Двадцатый век со своей небывалой насыщенностью событиями и взлетом техники приучает нас удивляться лишь немногому — мне как-то даже не верится, что немногим больше чем десять лет назад новые реактивные лайнеры и первые вертолеты только еще выходили на трассы, а испытатели, о которых почти ничего не писали, работали в тишине, как за звуковым барьером; и мир еще не знал о том, что человек способен выйти в космос, хотя к этому уже прилагались все усилия... Еще только наступало время, когда география великих открытий в пространстве вдруг резко переместится по вертикали: если раньше стратостаты Пикара и Прокофьева годами боролись за каждый километр высоты над землей, то последнее десятилетие рванулось вверх с неудержимой ракетной скоростью. Рождалось новое племя — небопроходцы, — которому дел предстоит не на одно поколение.
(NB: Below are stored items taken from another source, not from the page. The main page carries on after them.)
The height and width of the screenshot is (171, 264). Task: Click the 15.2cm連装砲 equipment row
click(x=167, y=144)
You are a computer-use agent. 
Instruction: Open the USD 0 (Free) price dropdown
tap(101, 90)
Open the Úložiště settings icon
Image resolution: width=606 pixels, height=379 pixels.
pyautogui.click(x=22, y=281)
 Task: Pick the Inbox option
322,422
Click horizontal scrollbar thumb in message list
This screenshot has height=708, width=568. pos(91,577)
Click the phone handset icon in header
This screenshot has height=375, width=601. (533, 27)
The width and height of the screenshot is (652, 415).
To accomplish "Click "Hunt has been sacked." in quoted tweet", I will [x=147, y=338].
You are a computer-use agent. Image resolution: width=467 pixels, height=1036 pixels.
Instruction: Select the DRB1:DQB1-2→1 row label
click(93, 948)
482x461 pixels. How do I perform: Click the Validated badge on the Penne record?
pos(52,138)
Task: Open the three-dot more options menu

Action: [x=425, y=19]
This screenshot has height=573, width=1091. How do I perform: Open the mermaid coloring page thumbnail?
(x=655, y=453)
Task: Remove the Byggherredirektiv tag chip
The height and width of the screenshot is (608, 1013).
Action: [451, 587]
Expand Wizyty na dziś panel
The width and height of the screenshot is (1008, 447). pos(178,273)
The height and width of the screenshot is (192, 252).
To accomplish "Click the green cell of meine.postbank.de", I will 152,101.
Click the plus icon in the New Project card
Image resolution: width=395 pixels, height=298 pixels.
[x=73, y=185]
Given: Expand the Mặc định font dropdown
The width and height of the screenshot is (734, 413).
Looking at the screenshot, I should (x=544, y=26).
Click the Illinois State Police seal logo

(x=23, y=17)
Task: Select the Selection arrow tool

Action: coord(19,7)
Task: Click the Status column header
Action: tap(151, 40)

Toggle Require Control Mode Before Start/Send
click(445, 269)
Еще только вскрыты, но не освоены высоты от потолка современных самолетов до орбиты, по которой уже проходили космонавты, еще создаются и испытываются сотни устройств, необходимых для жизни на высоте. И прежде чем космонавт входит в лифт, который поднимет его в кабину корабля, все оборудование для его полета испытано летчиками, парашютистами, врачами, специалистами по двигателям и электронике...

Юности свойственно стремление к идеалу, ко всему необычному, тоска по крыльям. В лучах рассвета нам кажется, что весь мир вырвется сейчас из клетки меридианов и любая дорога ведет так далеко — за горизонт... Теперь весна покойно стоит над городом, и нет войны, и там, где мотались по ветру аэростаты воздушного заграждения, безмятежно рисуются на дымке вечерней зари силуэты высотных зданий. Но так же, как и в дни нашей молодости, тот, кто уходит навстречу жизни, решает по праву юности главное для себя, независимо от выбора профессии, — не кем быть, а каким быть.

Когда в большом парке над рекой я вижу прямые аллеи разросшихся деревьев, я вспоминаю о том, кто их сажал. Он не мечтал стать Героем Советского Союза, лауреатом Государственной премии, полковником, он просто хотел летать и жить не мог без полетов. Он этого добился и сейчас уверенно может сказать: никто не привел его в авиацию за руку. Он сам захотел и пришел. Жизнь Сергея Анохина стала уроком целеустремленности.